Poster by Raymond Gid, 1976 | Photo by C. Zagrodzki 1989 |
Obituary from Le Monde, Paris, 2000.11.22
Raymond Gid died Sunday November 12, in Paris. Born on November 25, 1905, Raymond Gid became first known through his posters, after having studied at les Beaux-Arts.
As a film enthusiast, he designed many movie posters, for example Vampyr de Dreyer (photomontage, 1932), Le Silence de la mer by Melville (1949), Les Diaboliques by Clouzot (1955). But a meeting with Guy Levis Mano (editions GLM), editor and typographer, soon directed Gid towards the book. In 1935, he publishes, together with the photographer Pierre Jahan Devot Christ de Perpignan and Chats, Chiens by Ylla. It is an intensive period of his life period: he meets Dufy, Corbusier, Hake, Lurcat and receives the gold medal for a poster at the International exhibition of Paris (1937). He reacts to the Civil War in Spain with a poster " Help to the civil populations ".

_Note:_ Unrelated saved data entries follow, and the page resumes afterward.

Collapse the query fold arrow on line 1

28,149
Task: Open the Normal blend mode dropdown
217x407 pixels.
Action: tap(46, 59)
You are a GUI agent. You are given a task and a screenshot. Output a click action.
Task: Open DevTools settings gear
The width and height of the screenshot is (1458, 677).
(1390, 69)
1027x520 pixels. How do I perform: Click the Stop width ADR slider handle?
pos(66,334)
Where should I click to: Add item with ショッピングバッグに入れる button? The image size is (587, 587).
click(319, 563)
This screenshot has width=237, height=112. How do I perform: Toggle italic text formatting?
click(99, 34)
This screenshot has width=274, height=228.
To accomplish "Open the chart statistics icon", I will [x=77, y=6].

Together With Father Carre, « bete-a-bon-Dieu » of the Resistance, Raymond Gid began to design liturgical texts. Apocalypse Six (an extract of the biblical text of Saint John) appeard after the war. It is one of his major works, composed in the Peignot typeface, which was designed by Cassandre in 1937.

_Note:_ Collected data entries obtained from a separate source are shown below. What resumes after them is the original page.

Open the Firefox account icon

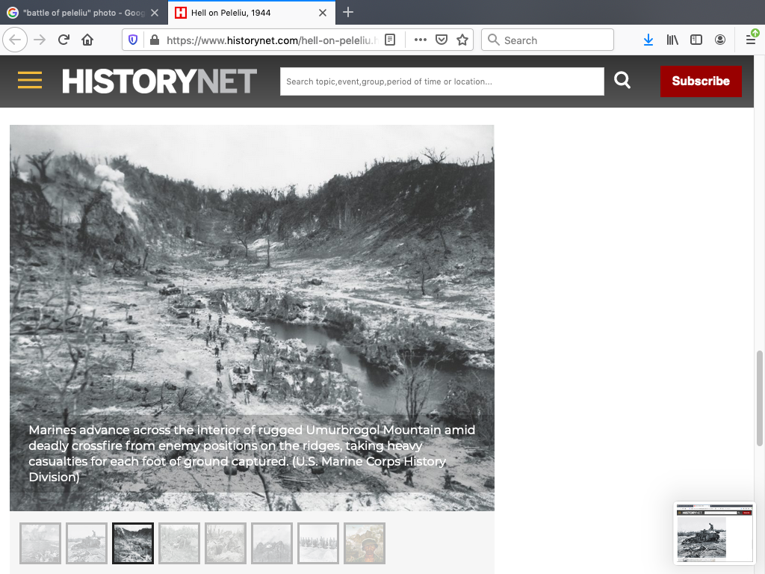(720, 40)
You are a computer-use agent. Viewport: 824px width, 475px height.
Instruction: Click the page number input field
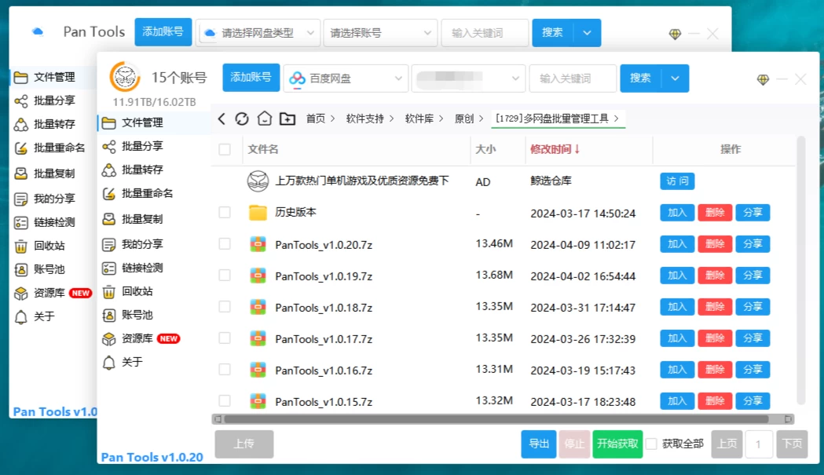click(x=759, y=444)
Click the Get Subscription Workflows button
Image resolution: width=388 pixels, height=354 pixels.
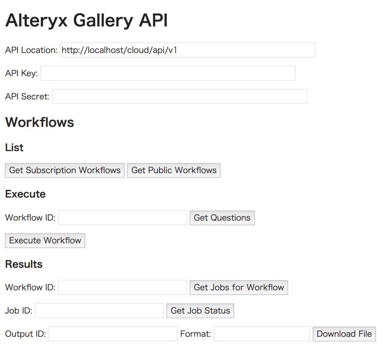(x=64, y=170)
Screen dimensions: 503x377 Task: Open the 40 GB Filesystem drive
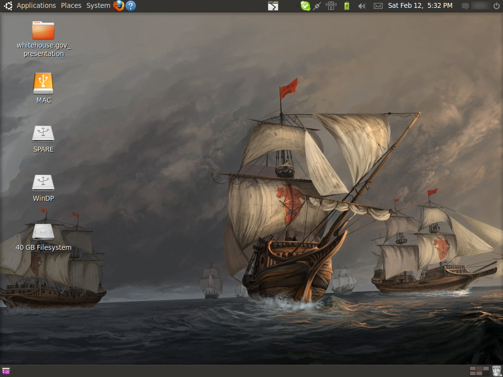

He designs several post-war period posters, for example Week of absent, a simple Lorraine cross surrounded by barbed wire on a dark background.
Right from the beginning of the symposiums in Lure (Provence) in 1954, Raymond Gid participates in discussions on typography, particularly with Maximilen Vox, Charles Peignot, Roger Excoffon. Raymond Gid puts on page and illustrates the Dialogues of the Carmelite nuns by Bernanos (1954), then some pages in Caractere Noel 1955, dedicated to his friend Jan van Krimpen, the creator of dutch type faces. He plays with the breathing of the text, in the manner of Mallarme, as in his Book of hours (1959) or his Apocalypse (1964), adapting medieval text to present day tastes.

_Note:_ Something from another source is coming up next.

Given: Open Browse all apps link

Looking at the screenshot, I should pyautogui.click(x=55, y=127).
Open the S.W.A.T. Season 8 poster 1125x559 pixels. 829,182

He also designs posters like those for the Club Mediterranee (1961), Bally (1976) or, heavier fare, like that of Amnesty International (1973).
During his whole life, Raymond Gid remained attached to the typographical arts. He liked to try out new characters in his compositions, mixing them with his very free drawings, as for example in Messidor published by the Imprimerie nationale (1989)..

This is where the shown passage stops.